The defense attorney rose then, and spoke, for the first and only time during Napoleon Solo's trial. He said in a low, sad tone, "The defendant admits guilt to all these charges. He repents of his crimes against you. He is heartily sorry for his misdoings. But he understands there can be but one sentence in accord with justice; his crimes do not permit of even the recommendation of mercy.

"He throws himself upon the mercy of this court and asks only that he be allowed to die in the manner which will serve the cause of humanity under our great system most fully."

Solo stared. A judge spoke calmly. "There will be no need to hear from the defendant.
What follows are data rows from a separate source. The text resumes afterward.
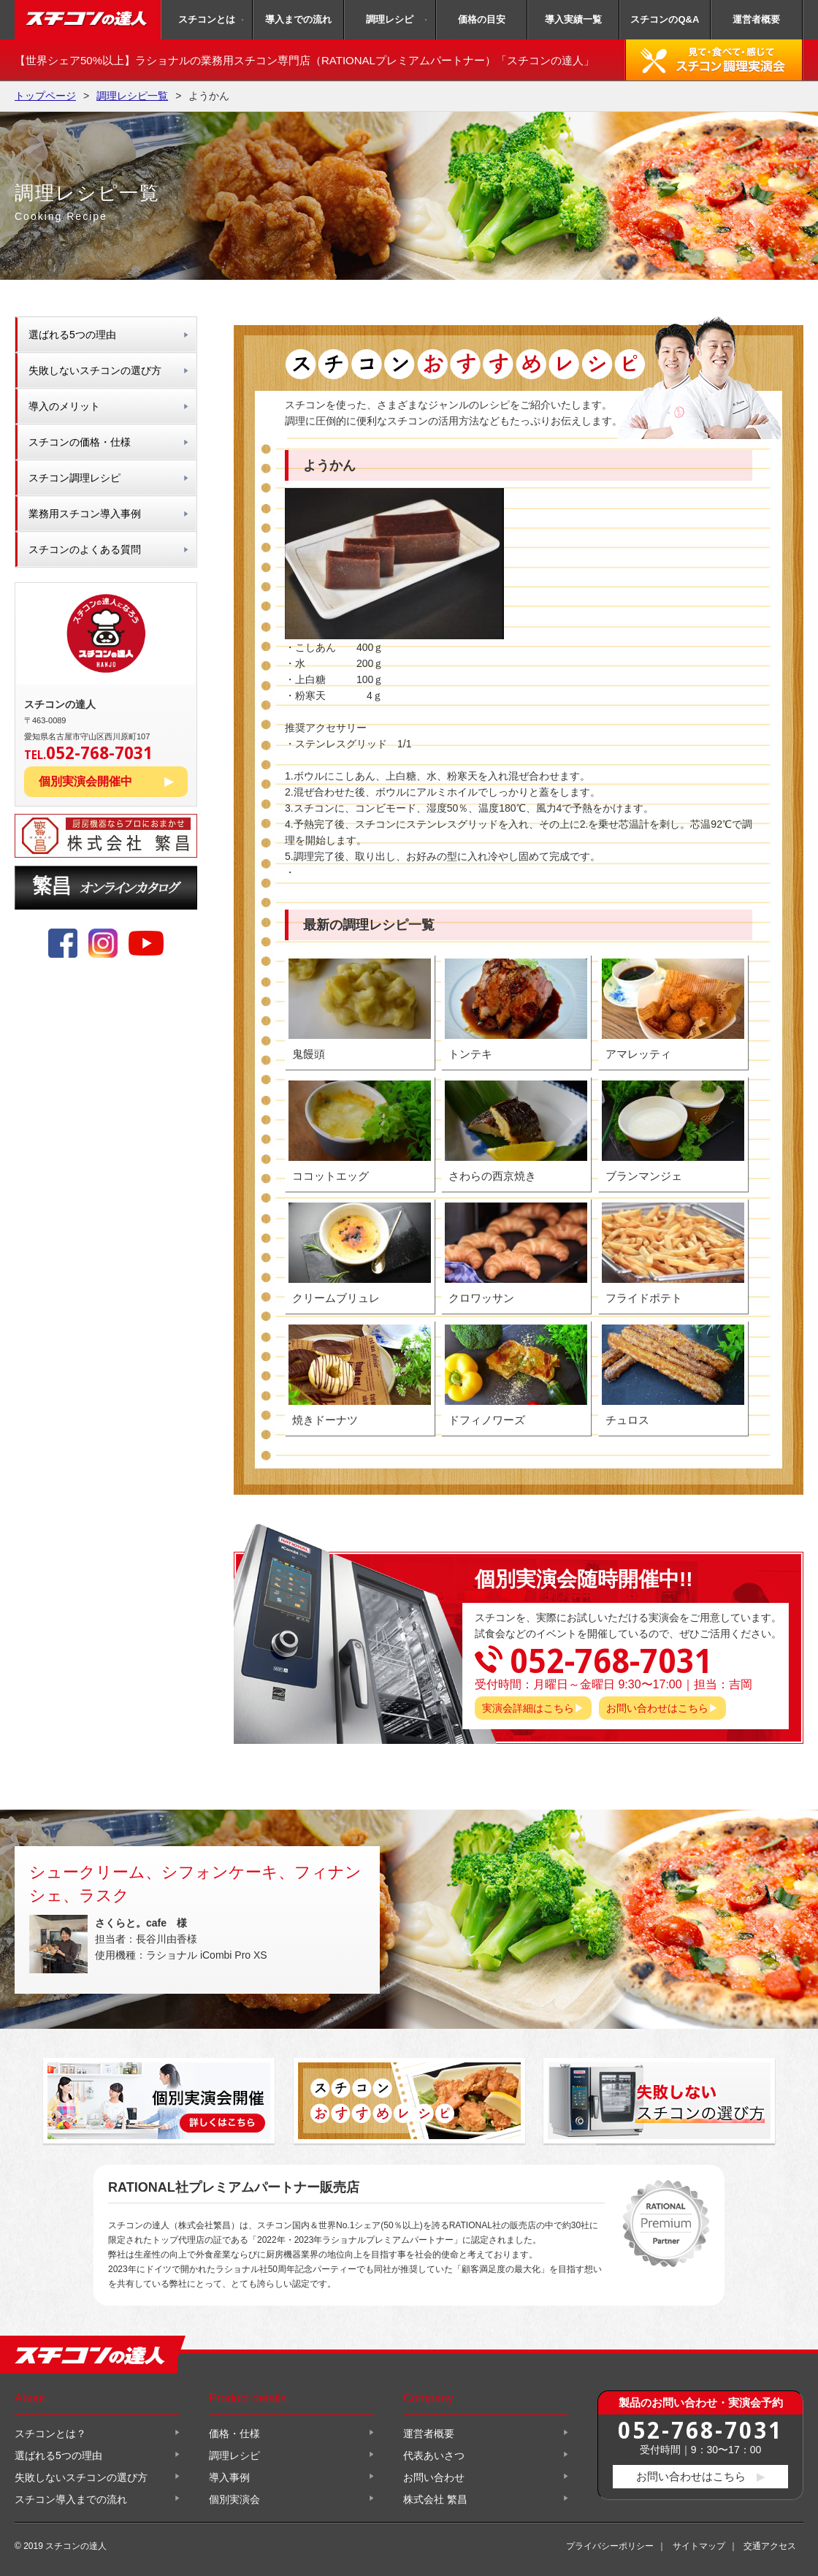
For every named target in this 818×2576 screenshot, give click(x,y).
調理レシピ (389, 19)
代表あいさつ (434, 2455)
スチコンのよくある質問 (84, 549)
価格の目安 (481, 19)
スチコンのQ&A (664, 19)
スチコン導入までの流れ (71, 2499)
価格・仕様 (234, 2433)
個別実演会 (234, 2499)
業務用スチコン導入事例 (84, 513)
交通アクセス (770, 2546)
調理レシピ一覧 (132, 96)
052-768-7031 (700, 2429)
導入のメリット (64, 406)
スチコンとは (206, 19)
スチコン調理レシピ (74, 478)
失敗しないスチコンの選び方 (94, 370)
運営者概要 (756, 19)
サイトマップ (699, 2546)
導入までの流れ (298, 19)
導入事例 (229, 2477)
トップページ (45, 96)
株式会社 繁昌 (435, 2499)
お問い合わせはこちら (657, 1708)
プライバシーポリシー (610, 2546)
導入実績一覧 (573, 19)
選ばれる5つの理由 (72, 334)
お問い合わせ (434, 2477)
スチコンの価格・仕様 (79, 442)
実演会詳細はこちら (528, 1708)
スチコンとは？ (50, 2433)
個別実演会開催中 (85, 781)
The sentence is death, to be executed in a way most benefiting our inquiries into science."

TWO

SOLO WAS led to his cell. He felt nothing as far as the sentence of the strange court was concerned. They had never suggested the trial would be impartial. The summons had ordered him to a hearing of the treasonable charges leveled against him.

He prowled the cubicle, less concerned about what would happen to him than for the safety of Illya Kuryakin and Bikini.

Solo had not learned anything about Illya since he had seen him struck down by the light beam in the corridor. And Bikini?

He shook his head in anguish, not permitting himself to think about either of them.

The door opened, suddenly. Solo stared in complete astonishment, his mouth sagged open. Illya Kuryakin walked in.

Solo shook his head, feeling ill. It was Kuryakin—or Kuryakin's body. Illya was dressed in the green fatigues that all the guards wore, and his face was rigid, his eyes empty and staring.

Illya held a light-gun across his chest. He stared straight ahead, at nothing.

Solo gazed at him.

"Illya," he said.

Illya did not even hear him.

"No good to talk to him, Mr. Solo," Nesbitt's voice rattled the intercom. "He's gone quite beyond the reach of your voice."

Solo did not speak again, watching the way Illya stood, like a robot, a living dead man.

"Mr. Kuryakin is your guard, Mr. Solo. Isn't this a nice touch? Eh? I like it irony, Solo. You will die, when your turn comes, among my plants.

"Meantime, I warn you, Mr. Kuryakin has been programmed to kill you if you attempt to escape. An ironic touch that's lovely, eh, Solo?

"Surely you appreciate its grandeur? Guarded by your own former comrade, who is now one of my mindless slaves... Yes, if you try to escape, your own former friend will kill you. As I said, we indeed all of us have inside ourselves the seeds of our own destruction."

The intercom crackled a moment. "And now I am busy, Mr. Solo. You will forgive me if I leave you to the mercies of your former friend? I warn you, he has no memory, no stirring of memory of your past association. If you make a move to escape, or to attack him, he will kill you."

The intercom went dead.

Solo passed his hand nervously across his eyes. "Illya, can't you hear me?" He stared in disbelief at his friend.

Illya didn't move and Solo's helplessness mounted. He said in desperation, "That girl, Illya. We brought her in here—and they are going to kill her—feed her to those plants."

It was as if Illya Kuryakin could not even hear him. He remained unmoving, holding the gun at ready across his chest.

Solo went tense, remembering that Joe had warned Nesbitt that the mindless ones could not be reached by ordinary conversation.

They could be reached only by light, by a voice speaking to them, programming them.